So it was quite a departure for me when, over this past weekend, I read Michel Houellebecq's novel The Elementary Particles. You may have heard of M. Houellebecq. (Pronounced "Wellbeck." I was annoyed to find, reading him up, that he was born Michel Thomas. Couldn't he have stayed Michel Thomas, and saved us all a lot of squinting and stuttering? Did he have to make such a damn nuisance of himself? Of course he did. He's French.) He is the writer currently on trial in Paris for having said, in an interview with a literary magazine, that he thought Islam is "the most stupid of all religions." In today's Europe, where the forces of "diversity" have advanced into territory they will not occupy over here for, oh, at least another three years, saying rude things about Islam will land you in court. That is where M. Houellebecq has landed. Four Muslim organizations brought an action against him for "incitement to religious and racial hatred."

You can read about l'Affaire Houellebecq (see? I can do the hifalutin French tags with the best of 'em) in your newspaper, or here, here, or here. I'm not writing about the court case. I'm writing about this novel of his, The Elementary Particles. See, when I passed a comment about M. Houellebecq in The Corner last week, faithful reader Rob Dakin of Athens, Ohio, promptly went out to his local library, took out the novel, read it, and started sending me penetrating comments about it. Now, if there's one thing that vexes me, it's a reader who knows more about something than I do. Since there is only one of me, and an innumerable host of readers, I mostly just have to put up with the vexation. This one time, though, I acted, taking the book out of my local library and reading it myself over the weekend.

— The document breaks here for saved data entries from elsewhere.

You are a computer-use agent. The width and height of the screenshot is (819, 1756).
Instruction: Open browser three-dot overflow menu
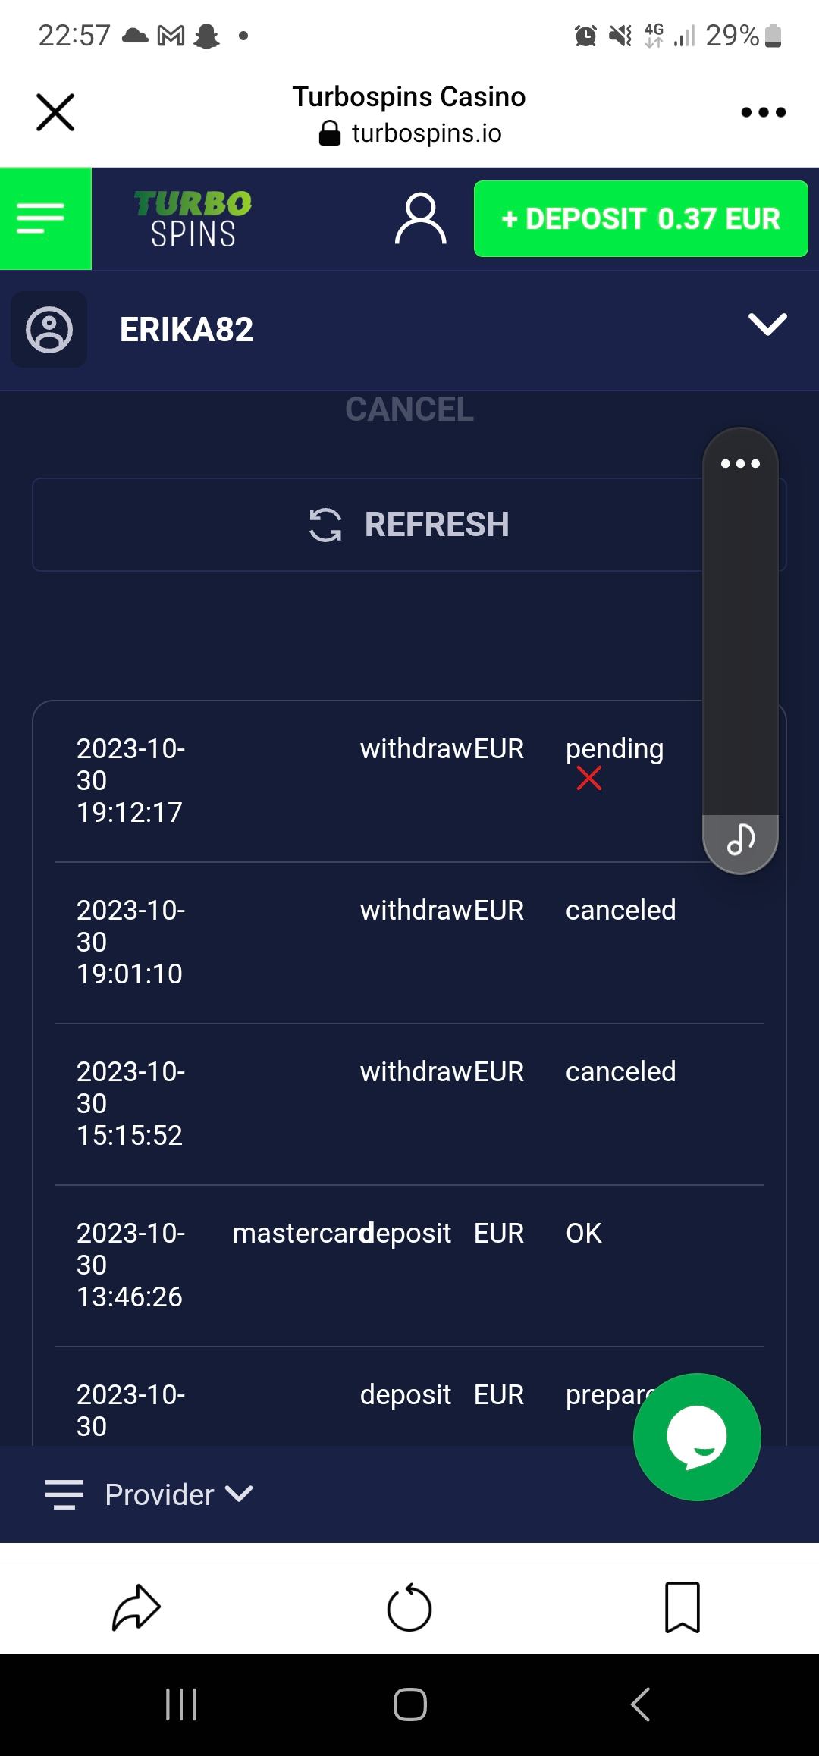click(x=763, y=112)
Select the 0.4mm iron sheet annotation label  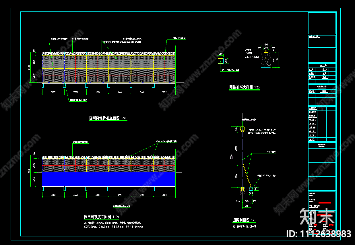pos(120,206)
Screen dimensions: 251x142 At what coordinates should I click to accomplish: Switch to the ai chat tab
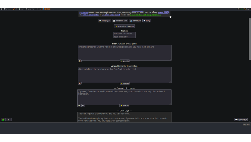pyautogui.click(x=46, y=9)
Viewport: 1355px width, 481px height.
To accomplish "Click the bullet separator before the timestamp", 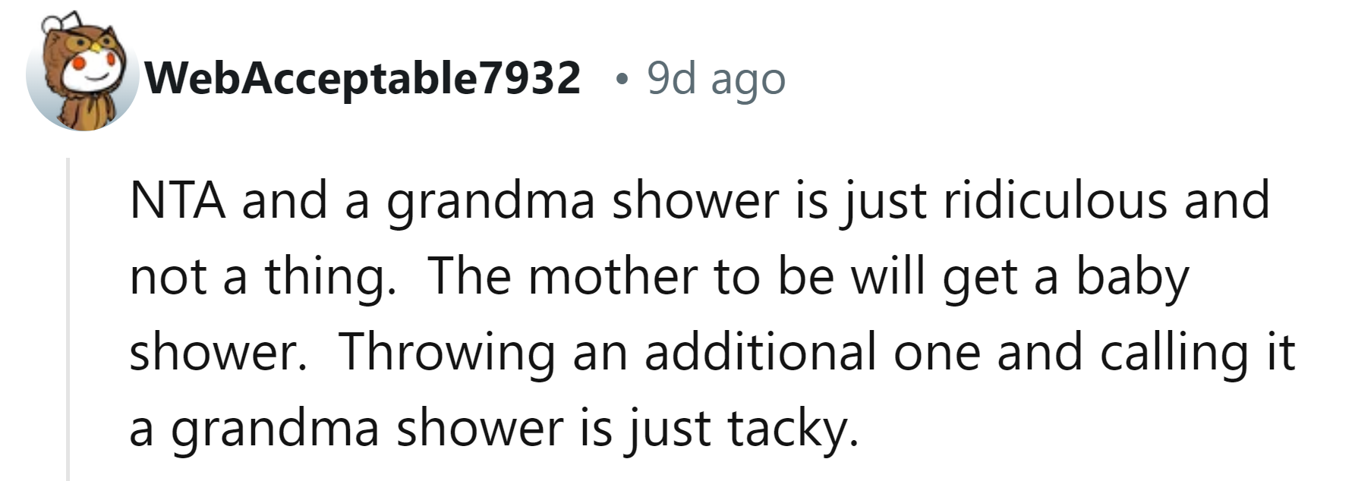I will pos(622,79).
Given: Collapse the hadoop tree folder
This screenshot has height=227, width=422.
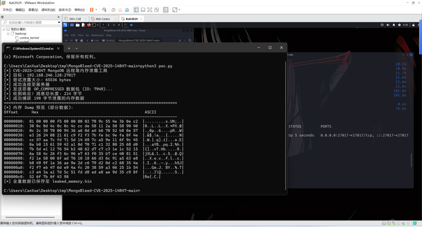Looking at the screenshot, I should pyautogui.click(x=8, y=33).
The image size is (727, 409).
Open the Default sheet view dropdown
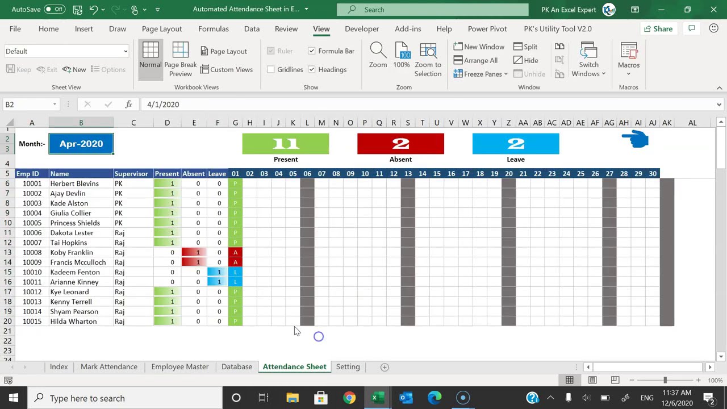pyautogui.click(x=66, y=51)
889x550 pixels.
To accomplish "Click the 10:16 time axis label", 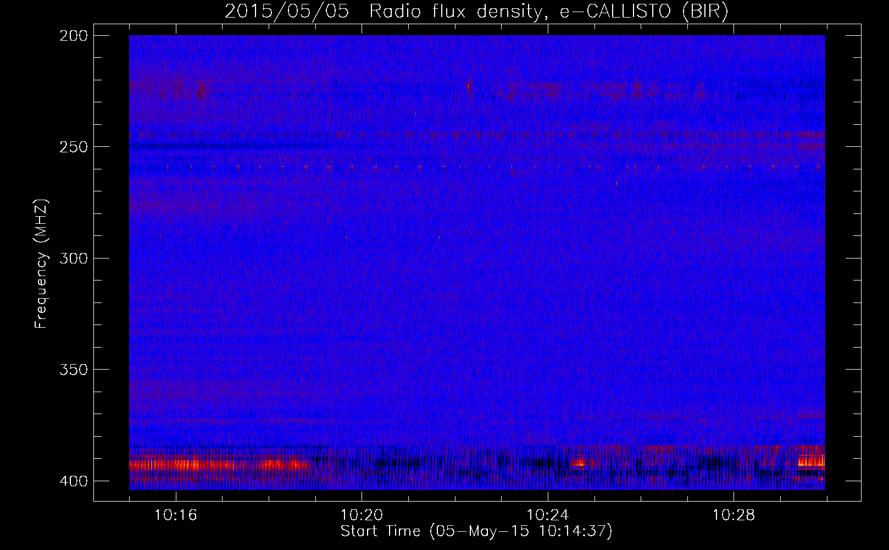I will (175, 515).
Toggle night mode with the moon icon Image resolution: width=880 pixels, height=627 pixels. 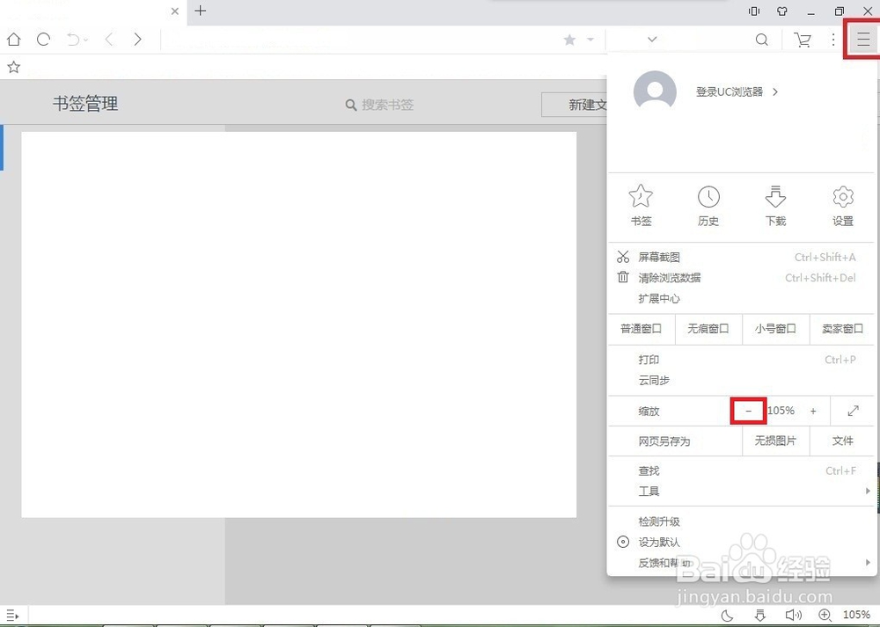pos(725,615)
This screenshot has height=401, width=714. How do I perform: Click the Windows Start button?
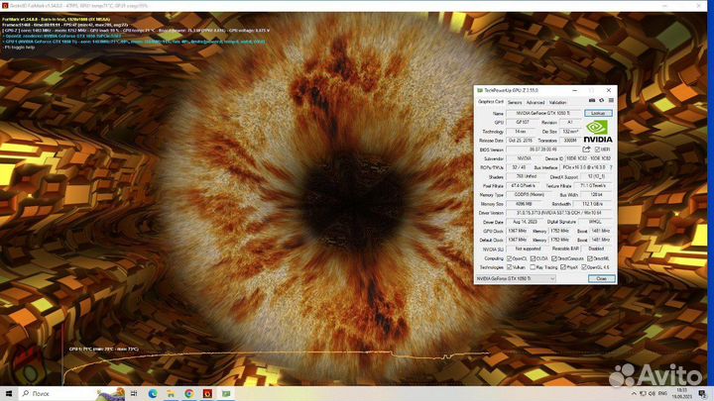[x=9, y=393]
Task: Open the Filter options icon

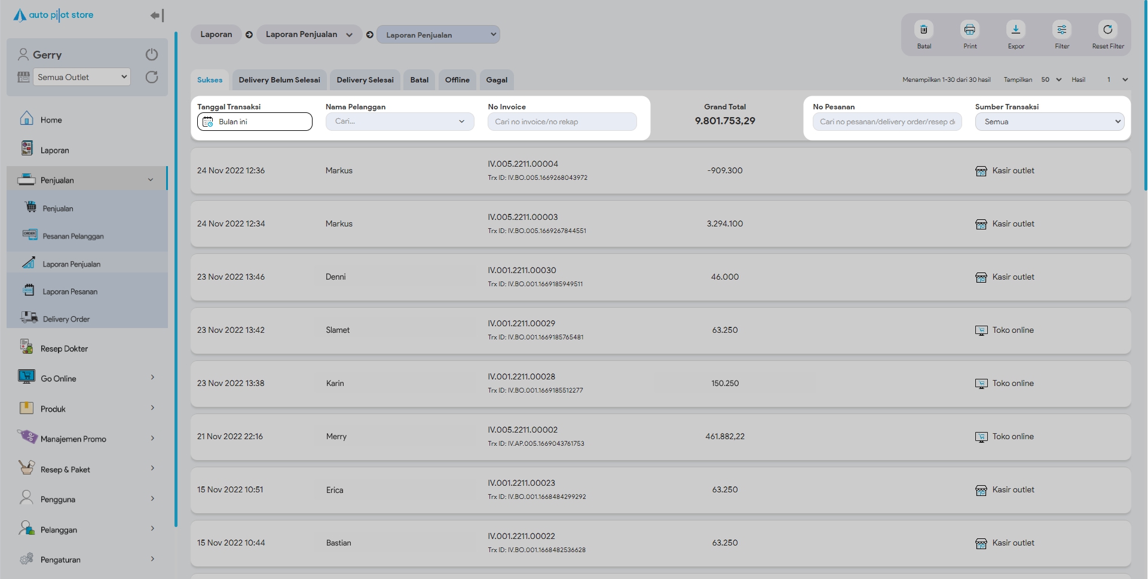Action: pyautogui.click(x=1061, y=30)
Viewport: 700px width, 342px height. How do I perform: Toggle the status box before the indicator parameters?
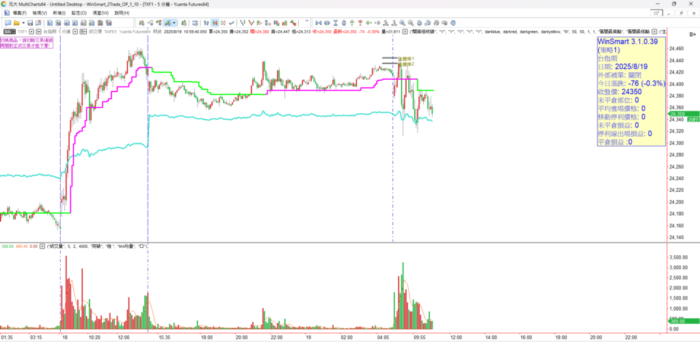tap(405, 31)
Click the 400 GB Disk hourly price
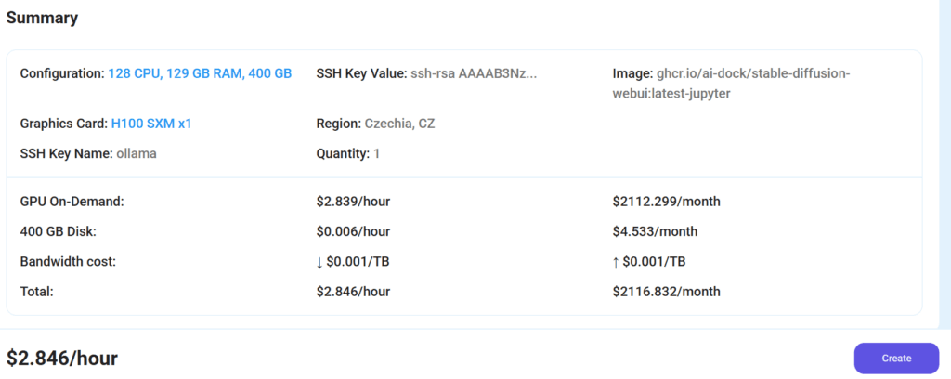Viewport: 951px width, 379px height. pos(353,231)
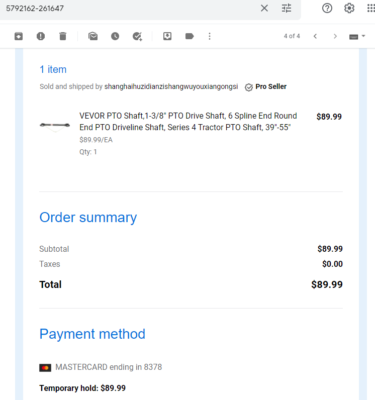Delete the email with trash icon
Viewport: 375px width, 400px height.
(63, 36)
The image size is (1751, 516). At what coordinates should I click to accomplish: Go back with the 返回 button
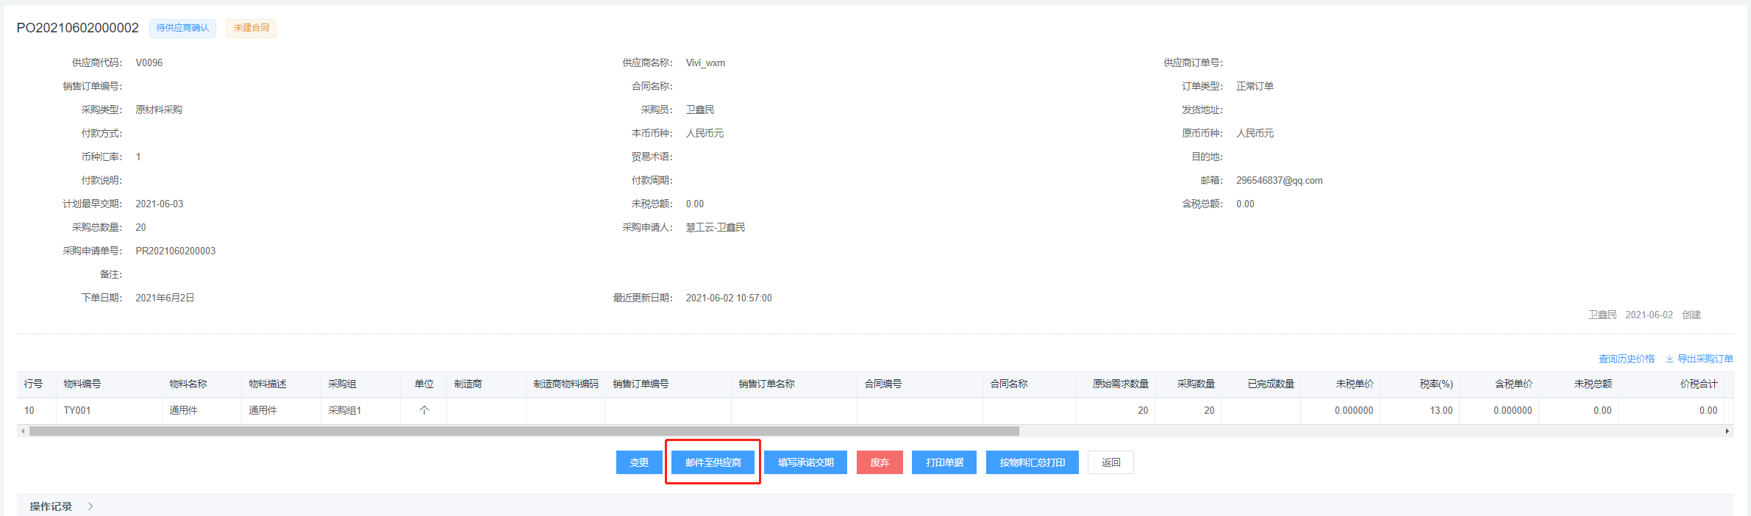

The first thing I want to say is that it strikes me as an honest kind of book. That's a matter of tone and "diction" — the kind of thing a reader has to guess about; but I've read enough books and enough literary biographies to feel pretty confident that I know when a writer is just being himself, and when he's striking a pose. In The Elementary Particles, my guess is that M. Houellebecq is being himself.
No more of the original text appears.